● **SHORT PROBLEM**
In the match report below, transcribe the passage word for word, beginning at the words "A dispiriting performance" and stopping after "is not impossible.".

● **SOURCE DOCUMENT**
════════════════

Fourth Test Day four: England 77-0 off 32 overs (H Hameed 43*) and 290 off 84 overs (O Pope 81, C Woakes 50, U Yadav 3-76) trail India 466 off 148.2 overs (R Sharma 127, C Pujara 61, S Thakur 60, C Woakes 3-83) and 191 off 61.3 overs (S Thakur 57, V Kohli 50, C Woakes 4-55) by 291 runs.
As the shadows lengthened on the fourth evening, eventually engulfing the outfield at the Oval to end a day of glorious sunshine, England's opening pair of Rory Burns and Haseeb Hameed made an encouraging start to what is a tilt at history.
A dispiriting performance in the field from Joe Root's side had seen India put 466 all out on the board just after tea and with this a target of 368 in four sessions had been set. It will be England's all-time record run chase if achieved, surpassing the 359 that Ben Stokes raided against Australia at Headingley two years ago, and by reaching 77 for no loss by the close, thoughts of another miracle lingered.
A must-see final day is now in store and in the morning, with 90 overs due to be bowled, Burns will resume on 31 from 109 balls and Hameed on 43 from 85. The way this left-right pair played for just over two hours highlighted a pitch that may have started off green on Thursday but, bar the prospect of variable bounce, appears to have few demons. Stokes may be absent but a run-rate of just over three is not impossible.
India are the favourites to take a 2-1 series lead, of course, and know the sheer cliff face of runs staring at the hosts will still be imposing even after a night’s rest. Hameed looked particularly fluent after his first innings duck, slotting six fours – two of them off Mohammed Siraj’s final over – while Burns knows the vagaries of the Oval more than any player on either side. But day five will be an uphill psychological challenge.

════════════════

● **DATA RECORDS**
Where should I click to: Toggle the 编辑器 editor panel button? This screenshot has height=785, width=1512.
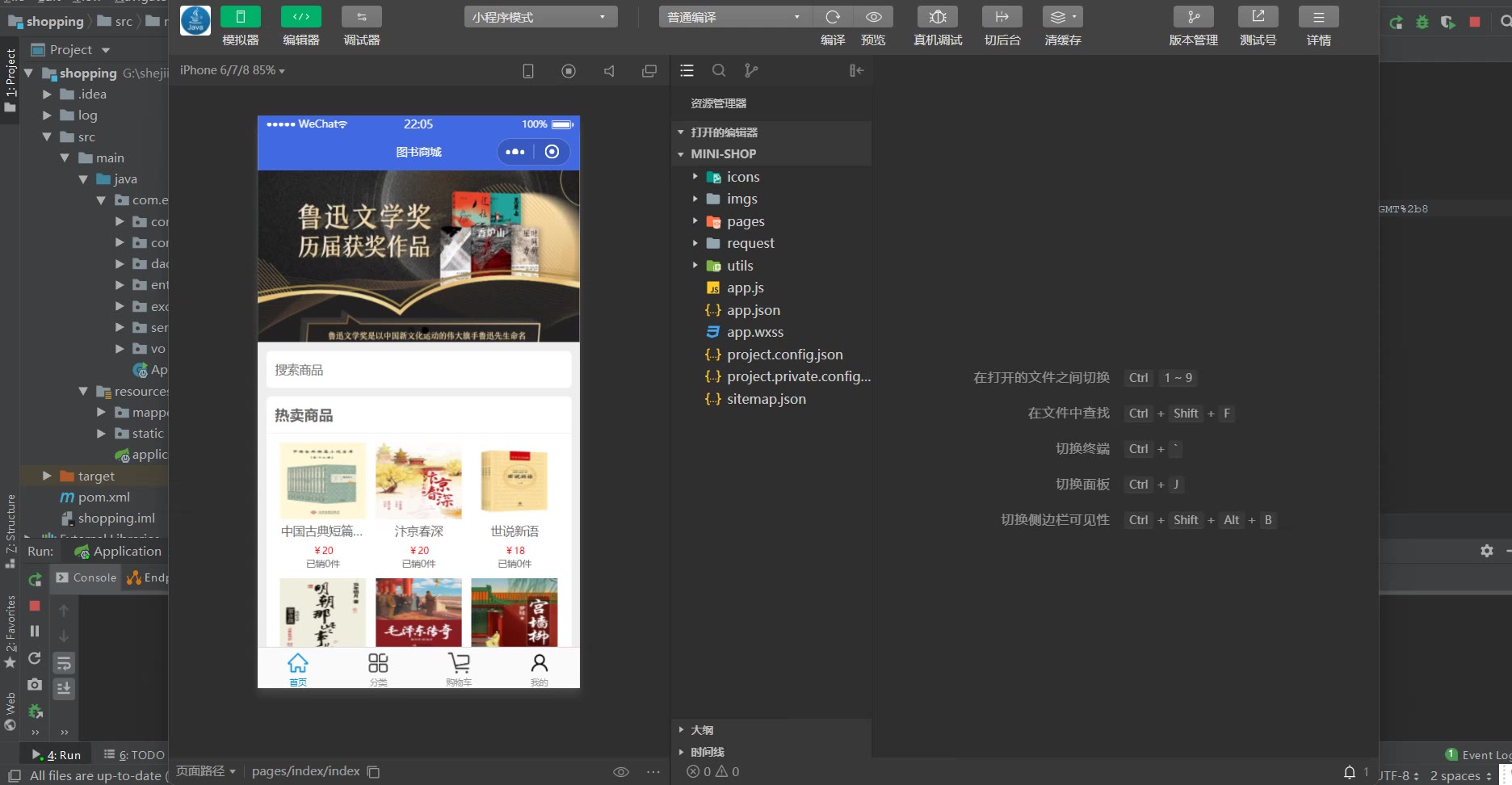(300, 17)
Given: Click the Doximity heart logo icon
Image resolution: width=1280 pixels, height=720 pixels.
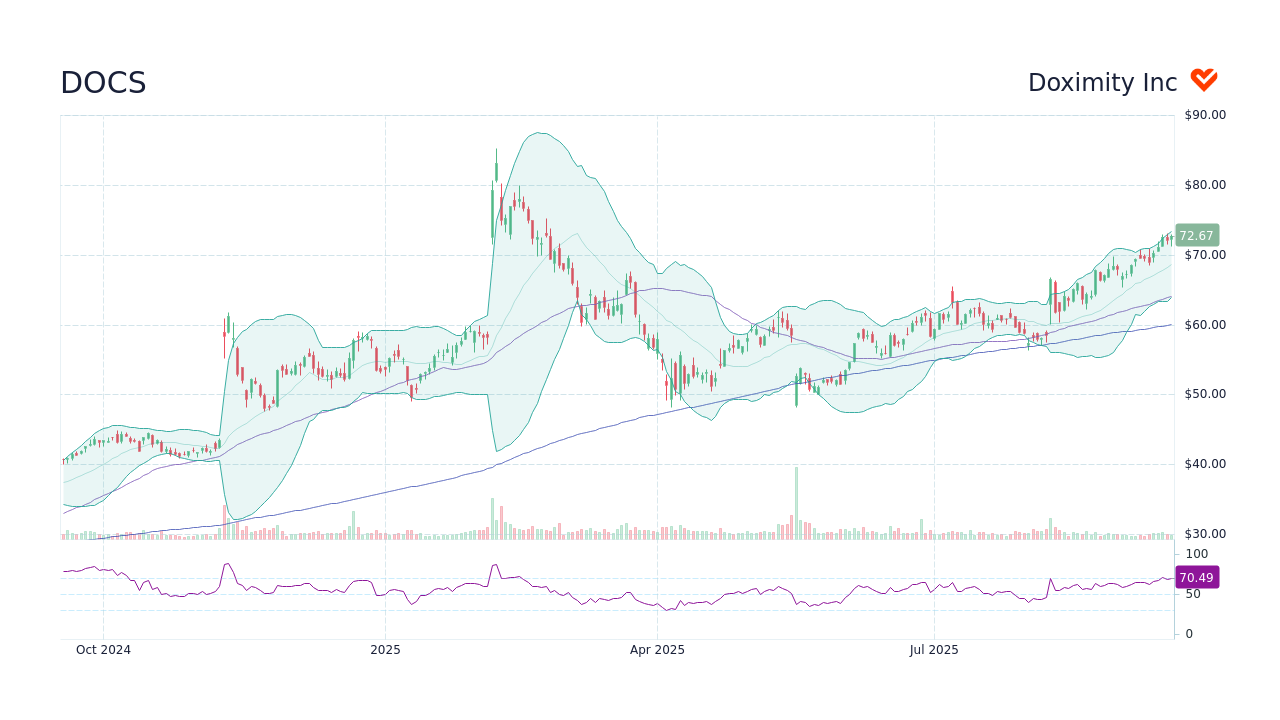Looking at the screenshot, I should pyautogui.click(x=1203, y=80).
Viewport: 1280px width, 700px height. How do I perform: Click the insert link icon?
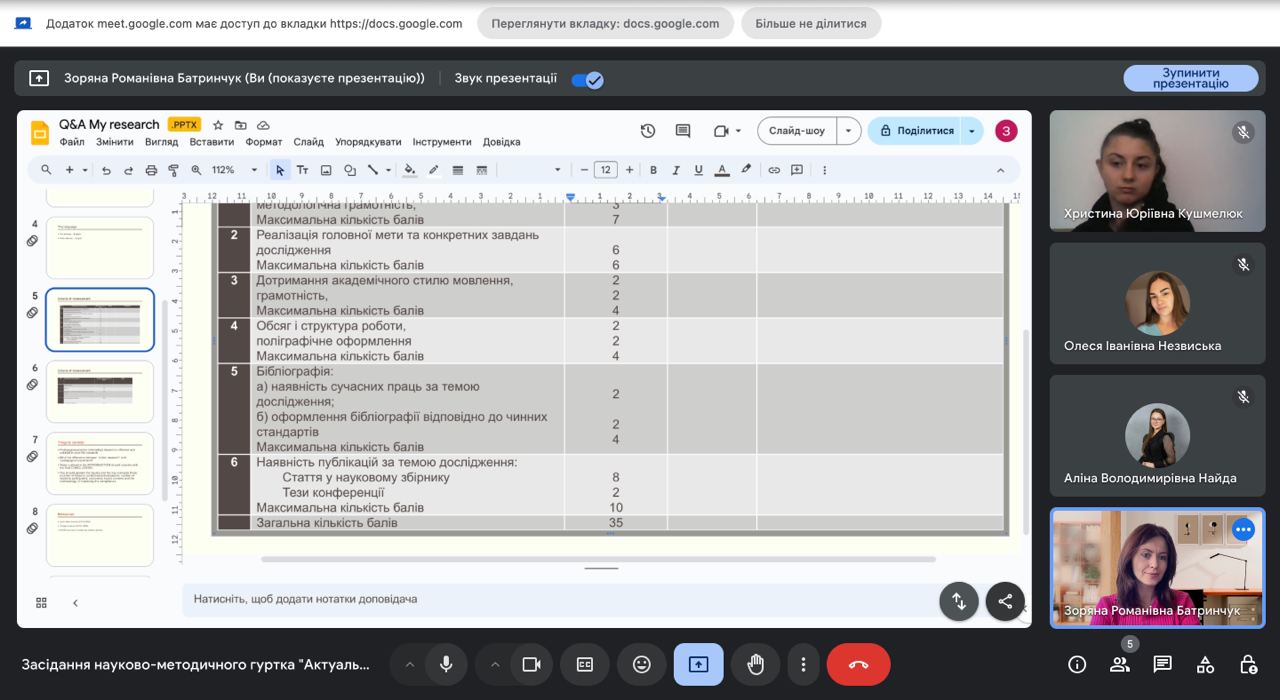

════════════════

● **SOLUTION FOR THIS EXERCISE**
A dispiriting performance in the field from Joe Root's side had seen India put 466 all out on the board just after tea and with this a target of 368 in four sessions had been set. It will be England's all-time record run chase if achieved, surpassing the 359 that Ben Stokes raided against Australia at Headingley two years ago, and by reaching 77 for no loss by the close, thoughts of another miracle lingered.
A must-see final day is now in store and in the morning, with 90 overs due to be bowled, Burns will resume on 31 from 109 balls and Hameed on 43 from 85. The way this left-right pair played for just over two hours highlighted a pitch that may have started off green on Thursday but, bar the prospect of variable bounce, appears to have few demons. Stokes may be absent but a run-rate of just over three is not impossible.